Course Syllabus
ECE 350 – Linear Systems I
Department of Electrical & Computer Engineering
1. Course Number and Name:
2. Credit Units/Contact Hours:
3. Course Coordinator:
ECE 350 – Linear Systems I
3/3
Sharlene Katz
4. Text, References & Software
Recommended Text:
Lathi BP: Linear Systems and Signals, Oxford University Press, 2nd edition, 2004, ISBN
0195158334.
Software:
MATLAB
Internet Resources:
http//hpme12.me.edu/matlab/html/
5. Specific Course Information
a. Course Description
Systematic development of linear system response models in both the time and frequency
domains. Concentrates on continuous system models. Techniques developed include
Laplace transform, Fourier analysis, impulse response, convolution, and state variables
for continuous linear systems.
b. Prerequisite by Topic
Students taking this course should have complete familiarity with the topics of
Differential Equations (Math 280 or ECE280) as well as Circuit Analysis (ECE240/L).
c. Required Course
6. Specific Goals for the Course
a. Specific Outcomes of Instructions – After completing this course the students should be able to:
1. Know and be able to apply properties of linear time-invariant systems.
2. Evaluate the convolution of an input waveform with an impulse response
3. Represent periodic waveforms by Fourier Series.
4. Find the spectrum of an arbitrary waveform.
5. Solve differential equations using Laplace Transforms.
6. Analyze systems using Laplace and Fourier Transform techniques.
7. Use and solve state variable equations for a continuous time linear system.
8. Use MATLAB to perform simple signal processing tasks (as indicated in learning
outcomes 1-7) for continuous-time signals and continuous-time linear systems.
b.

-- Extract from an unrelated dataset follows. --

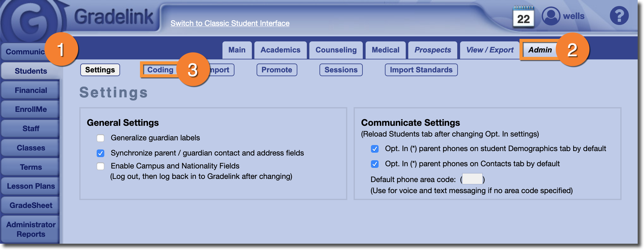
Task: Open Financial in the left sidebar
Action: click(x=31, y=90)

Relationship to Student Outcomes
This supports the achievement of the following student outcomes:
a. An ability to apply knowledge of mathematics, science, and engineering to the analysis of
electrical and computer engineering problems.
b. An ability to design and conduct scientific and engineering experiments, as well as to analyze and
interpret data.
c. An ability to design systems which include hardware and/or software components within realistic
constraints such as cost, manufacturability, safety and environmental concerns.
e. An ability to identify, formulate, and solve electrical and computer engineering problems.
k. An ability to use modern engineering techniques for analysis and design.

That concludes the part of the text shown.